The suspected North Korea computer attack on Sony Pictures Entertainment is a “serious national security matter,” White House press secretary Josh Earnest said Thursday, as officials said the Obama administration is preparing to announce who it believes is behind the devastating hack.
Earnest said that the White House is weighing options for a “proportional” response to the attack whose ramifications President Obama is monitoring “very closely himself.”
Public attribution of the attack could come as early as this week, one national security official said. U.S. intelligence officials have concluded that the government of Kim Jong Un is behind the attack. North Korea has publicly denied involvement.
Earnest’s remarks indicate the White House has elevated a case of hacking a Hollywood movie studio to a government-to-government level, signalling to the North Koreans that there likely will be a U.S. response of some sort.
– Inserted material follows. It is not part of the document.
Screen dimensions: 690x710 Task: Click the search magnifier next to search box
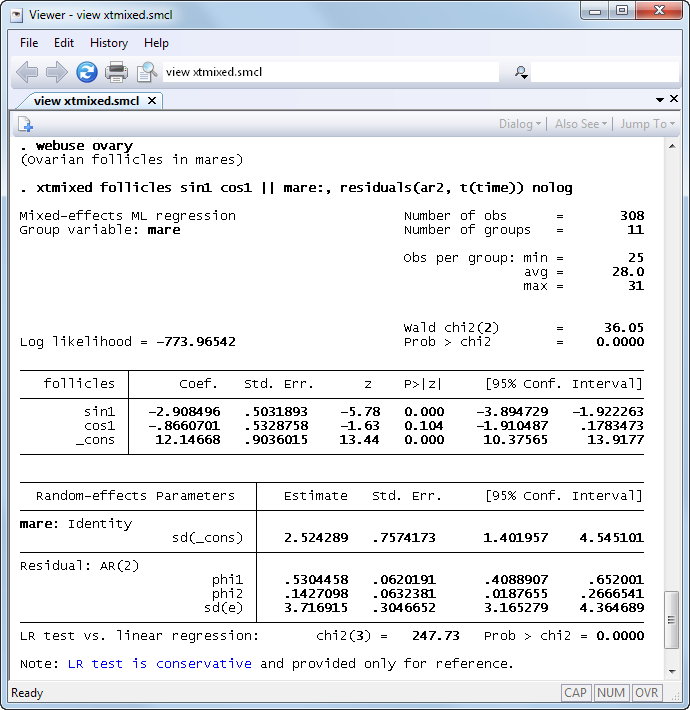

On Wednesday, bowing to threats of violence this week from the hackers against theaters that ran “The Interview,” Sony canceled the movie’s release. It was, analysts said, a stunning capitulation to the hackers’ demands and sets a worrying new precedent for cyberterrorism that could encourage more attacks.
The hack also throws into relief North Korea’s burgeoning cyberwarfare capabilities and its increased willingness to use a tool that can be wielded to disproportionate effect against countries with much larger and more powerful militaries and economies.
The administration has made clear for several years that in response to cyberattacks, it has a range of diplomatic, economic, legal and military options at its disposal.
It is unlikely, however, that officials will announce the responses it is considering or the one it chooses. “There’s a lot of options,” the official said. “They likely won’t be discussed publicly anytime soon.”
Some analysts say that although North Korea poses a challenge because it is not tied into the global economy, lacks trade or diplomatic relations with the United States and is already under international sanctions for its nuclear program, it is important for the United States to respond. Steps might include indicting the individuals it believes conducted the hack, asking like-minded states to join in condemning the action, and if North Korea persists, undertaking a covert action to dismantle the computer systems used in the operation.
The attack marks the first known intrusion by North Korea into U.S. computer networks and was improbably effective: Not only were the hackers able to penetrate Sony’s system and root around for three weeks before being detected, but they cowed one of Hollywood’s biggest entertainment firms into pulling a movie — while official Washington struggles to figure out an appropriate response.
“This is a master stroke,” said Ken Gause, director of international affairs at CNA Corp., a federally funded think tank. “North Korea has always been very good at brinksmanship and provocation. We underestimate their guile and their ability to conduct a strategy like this.”
If it is the North Koreans, said Joseph Bermudez, chief analytics officer for AllSource Analysis, “they’ve just achieved something that they haven’t been able to achieve yet to date: the ability to affect U.S. society at such a grand level.”
North Korea had a fledgling computer attack capability in the late 1980s, but it did not begin to develop until the late 1990s, when Kim Jong Il’s oldest son, Kim Jong Nam was given the responsibility of developing a computer center in Pyongyang. Cyber was seen as a way to help close the gap in military capability with countries such as the United States and its ally, South Korea.
The country’s major strategic cyberwarfare organization is called Unit 121, located within the Reconnaissance General Bureau bureau, analysts said.
North Korea has nearly doubled its number of elite hackers over the past two years and has set up bases in outside countries, mainly China, in an effort to boost its capacity to conduct cyberattacks, South Korea’s Yonhap News Agency reported recently, citing military sources.
“North Korea appears to have some 5,900 personnel for cyberwarfare, up from around 3,000 two years ago,” the agency quoted the source as saying. Unit 121 is home to some 1,200 professional hackers, the source said.
The hackers have different roles. Some work on developing strategic attacks and some focus on hacking into government or national security targets while others target civilian systems, such as companies, analysts said.
Unit 121 may have been behind a series of similarly disruptive attacks on South Korean banks in 2011, sabotaging computer systems by wiping data off hard drives that needed to be replaced.
Hackers also work for the Korean Workers Party and the Korean Peoples Army, analysts said. Another unit, Lab 110, was identified as the group of hackers behind denial-of-service attacks against South Korea and the United States in 2009.